Next: 4.3 Congestion Loss under Up: 4. Congestive Loss on Previous: 4.1 Reliability Contents

Subsections

4.2 Reliable Transmission Protocol for Low-Latency Communication System

Before discussing on our reliable transmission protocol, we have a brief survey on several low-latency communication packages with regard to how they handle the reliability issue. Existing low-latency communication systems for clusters fall into two main families. One is based on programmable network devices, such as Myrinet and GigaNet [39], which make use of the embedded co-processors to offload the host processors in running their customized messaging protocols. Another type is based on non-programmable network devices, such as Fast Ethernet and ATM, which rely on the host processors to carry out their customized messaging protocols. In the following discussion, we use the Myrinet-based systems as the representatives of the first type, and the Ethernet-based systems as the representatives of the second type of messaging systems.

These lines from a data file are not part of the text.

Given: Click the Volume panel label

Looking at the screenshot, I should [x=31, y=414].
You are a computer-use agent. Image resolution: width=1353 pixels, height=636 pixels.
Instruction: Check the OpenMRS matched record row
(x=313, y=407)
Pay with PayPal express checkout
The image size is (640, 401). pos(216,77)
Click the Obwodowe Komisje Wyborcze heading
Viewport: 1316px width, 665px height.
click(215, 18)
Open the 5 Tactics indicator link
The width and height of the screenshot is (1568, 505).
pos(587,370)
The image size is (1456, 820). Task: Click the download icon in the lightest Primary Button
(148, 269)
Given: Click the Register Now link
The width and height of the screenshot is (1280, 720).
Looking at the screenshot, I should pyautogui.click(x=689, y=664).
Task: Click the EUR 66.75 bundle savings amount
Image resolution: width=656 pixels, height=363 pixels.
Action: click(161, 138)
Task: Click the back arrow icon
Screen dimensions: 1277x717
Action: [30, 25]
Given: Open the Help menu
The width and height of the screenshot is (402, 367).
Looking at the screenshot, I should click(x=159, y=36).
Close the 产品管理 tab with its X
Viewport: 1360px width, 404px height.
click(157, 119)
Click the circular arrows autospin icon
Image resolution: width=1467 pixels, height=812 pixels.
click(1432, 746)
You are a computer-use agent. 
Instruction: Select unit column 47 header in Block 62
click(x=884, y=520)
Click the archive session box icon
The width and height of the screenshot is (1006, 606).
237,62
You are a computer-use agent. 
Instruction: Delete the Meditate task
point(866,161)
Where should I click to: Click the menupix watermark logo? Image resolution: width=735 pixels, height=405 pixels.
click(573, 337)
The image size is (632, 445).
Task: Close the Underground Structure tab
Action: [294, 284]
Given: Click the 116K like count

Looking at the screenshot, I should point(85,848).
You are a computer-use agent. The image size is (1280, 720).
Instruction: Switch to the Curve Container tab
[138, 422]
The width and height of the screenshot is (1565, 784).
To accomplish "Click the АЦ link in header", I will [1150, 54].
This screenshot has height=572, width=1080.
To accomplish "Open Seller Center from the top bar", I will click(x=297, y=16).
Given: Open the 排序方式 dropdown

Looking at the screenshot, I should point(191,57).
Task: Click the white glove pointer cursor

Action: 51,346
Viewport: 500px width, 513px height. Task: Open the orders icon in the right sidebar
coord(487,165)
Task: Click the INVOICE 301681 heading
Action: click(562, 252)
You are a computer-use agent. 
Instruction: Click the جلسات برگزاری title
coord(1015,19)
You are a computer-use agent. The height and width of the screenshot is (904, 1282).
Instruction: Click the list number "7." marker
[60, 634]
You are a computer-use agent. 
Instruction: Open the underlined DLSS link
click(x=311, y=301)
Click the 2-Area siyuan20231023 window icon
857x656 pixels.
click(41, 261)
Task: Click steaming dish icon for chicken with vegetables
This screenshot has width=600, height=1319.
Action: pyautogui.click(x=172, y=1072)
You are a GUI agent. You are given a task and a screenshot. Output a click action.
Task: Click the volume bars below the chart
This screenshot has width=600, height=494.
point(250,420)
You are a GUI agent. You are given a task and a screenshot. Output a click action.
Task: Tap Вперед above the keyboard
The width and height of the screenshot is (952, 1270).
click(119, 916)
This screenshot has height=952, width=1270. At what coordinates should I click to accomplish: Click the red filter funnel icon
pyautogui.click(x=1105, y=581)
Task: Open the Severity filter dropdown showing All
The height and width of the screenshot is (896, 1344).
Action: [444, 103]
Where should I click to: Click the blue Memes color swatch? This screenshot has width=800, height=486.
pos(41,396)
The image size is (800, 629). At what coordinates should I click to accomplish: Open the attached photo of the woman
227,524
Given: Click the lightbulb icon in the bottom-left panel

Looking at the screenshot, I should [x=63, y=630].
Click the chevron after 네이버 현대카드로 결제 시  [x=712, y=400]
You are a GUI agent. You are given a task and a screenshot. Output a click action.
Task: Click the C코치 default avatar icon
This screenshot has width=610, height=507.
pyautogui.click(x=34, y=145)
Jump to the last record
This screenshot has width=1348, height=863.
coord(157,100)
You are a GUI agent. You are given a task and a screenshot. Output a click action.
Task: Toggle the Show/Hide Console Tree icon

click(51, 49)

4.2.0.0.1 Myrinet-based systems

AM-II [23] - it implements the reliable protocol in the NIC firmware, which supports NIC to NIC flow control, retransmission, and detecting and recovering from errors. The AM-II system addresses flow control at three levels:
1. uses of credits at the user-level for each endpoint; this allows multiple outstanding requests to fill the communication pipeline.
2. between NIC to NIC, it uses stop-and-wait flow control for each logical channel; but there have multiple independent logical channels between each NIC pairs.
3. relies on the Myrinet link-level back-pressure to ensure the network does not drop packets.
A timer event is associated with each packet transmission, which is used to ensure reliable delivery by a simple timeout and retransmission mechanism. Upon successfully delivery of an in-order packet, the receiver positive acknowledges the sender; hence, the sender clears the timer event and frees the corresponding logical channel. When error conditions occur, e.g. buffer overflow or nonresident endpoint, the protocol drops packets and sends back a negative acknowledgement to the sender. However, the sender does not have immediate reaction to the negative acknowledge, the protocol relies on the timeout and retransmission mechanism to resend the packet.
FM [75] - Myrinet FM's design supports reliable, in-order delivery with end-to-end credit-based flow control and FIFO queuing at all (host and NIC) levels. By assuming the network is reliable, no timeout and retransmission mechanism is implemented. Each sender is allocated portion of a receiving node's host memory queue size (credits), and this guarantees that the pre-pinned message queue will not be overrun, and no message data will be lost.
BIP [82] - to deliver more than 96% of the raw Myrinet bandwidth with a very low one-way latency timing, BIP does not support any forms of error recovery and flow control mechanisms. It relies completely on the Myrinet hardware to ensure reliable, in-order delivery.
LFC [13] - it assumes that the network does not drop or corrupt packets, the only cause of packet loss is the lack of buffer space on receiving nodes' NICs. It adopts a credit-based flow control between each pair of NICs, and send credits are returned by means of explicit acknowledgements or by piggybacking on application-level returned traffic. However, credits (NIC buffer space) are statically partitioned among all nodes, so it needs more NIC memory as the cluster size grows.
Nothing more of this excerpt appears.